Lupus pregnancy refers to gestation in a woman with active systemic lupus erythematosus, an autoimmune disorder in which the immune system of the body begins to react against body’s own cells.
Lupus is a condition in which antibodies are formed against cells and manifest itself with rashes on face and other parts of the body. These antibodies can be harmful when directed to various organs in the body.
In more advanced stages, lupus antibodies involve kidneys, lungs, muscles, joints, and other vital organs. Like other autoimmune diseases, lupus also has flares followed by area of complete remission or disease-free state.
Before now doctors used to advice sufferers to avoid pregnancy due to high risk of complications associated with lupus, especially because pregnancy is characterized with physiological low immunity that can further aggravate lupus and possibly interfere with normal pregnancy-related activities in the body.
However, a lot of women can now safely become pregnant and are able to deliver healthy babies despite active Systemic Lupus Erythematosus (SLE) due to advancement in medicare technology. For some women, the condition of lupus improves during pregnancy, while it worsens for other moms with more flare-ups occurring at the instance of pregnancy.
There are certain potential risks involved when carrying a pregnancy with lupus. It’s therefore important you have requisite information about possible issues and side-effects of having pregnancy with lupus.
Assessment of your lupus status
The first step before conception is getting yourself completely checked to ascertain if your lupus is under-control.
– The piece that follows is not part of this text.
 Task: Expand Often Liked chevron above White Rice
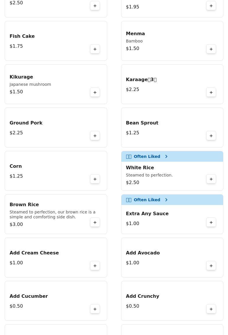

In order to have a complication-free pregnancy, it’s recommended that you must have at least 6 months of symptom-free period. With active and uncontrolled lupus, risk of complications is very high especially kidney, lungs or heart impairment.
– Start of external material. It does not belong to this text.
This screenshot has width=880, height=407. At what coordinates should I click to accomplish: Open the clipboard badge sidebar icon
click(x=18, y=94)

Re-evaluation of your lupus medications
Once you plan to conceive in view of your symptom-free and controlled lupus, your next step is the re-evaluation of your lupus medications. Pregnancy is a low immunity state in which most cases of lupus recur, so it’s important for you to take all your lupus medications.
However, the question of whether you can continue to take your steroids (Corticosteroids is used to treat lupus) during pregnancy and how safe your usual lupus medication is during pregnancy must be addressed. For a safe lupus pregnancy, you must consult your doctor to check and re-assess what medications are safe for you during pregnancy.
For example, the following are confirmed unsafe medications for lupus during pregnancy; methotrexate, mofetil, leflunomide, cyclophosphamide, mycophenolate, mofetil, leflunomide and warfarin. Your healthcare provider will advise and instruct you appropriately.
Evaluation of cases of your lupus by an expert
When pregnancy co-exists with any medical condition mostly makes such pregnancy a high risk. The risk of complications in lupus pregnancy is especially high because lupus makes the expecting mom prone to other health issues like hypertension and accelerated kidney impairment or damage. It’s important to discuss your case with your healthcare provider before becoming pregnant.
The various complications associated with lupus during pregnancy include:
Lupus flares: Lupus flare is the most common symptom of lupus during pregnancy. However, this risk is fairly low in women who wait for at least 6 months symptom-free period. Apart from flare-ups, other symptoms of lupus include rashes, joint pain, skin sores, fever, and hypertension etcetera.
Pregnancy induced hypertension: Lupus during pregnancy increases the risk of pregnancy-induced hypertension in expecting mothers, of course with possibility to degenerate into eclampsia.
Risk of miscarriage: Recurrence of SLE (systemic lupus erythematosus) during pregnancy can severely affect the progression of pregnancy and even lead to miscarriage or preterm births. As well, babies born to women with lupus during pregnancy may have rash and birth defects such as low birth weight.
Therefore it is very important to take necessary measures to cope with any uninviting situation; the risk of miscarriage in lupus pregnancies is almost 20%.
Basically, antibody test or antinuclear antibody test are the blood tests conducted to diagnose lupus.
Following tips may help you in preventing complications associated with lupus pregnancy:
Although there is no cure for lupus, most lupus pregnancies when treated adequately can be delivered by vaginal birth; however in case of active lupus recurrence during late third trimester, cesarean section is the most preferred delivery option to avoid exposure of the newborn child to any complications from lupus pregnancy.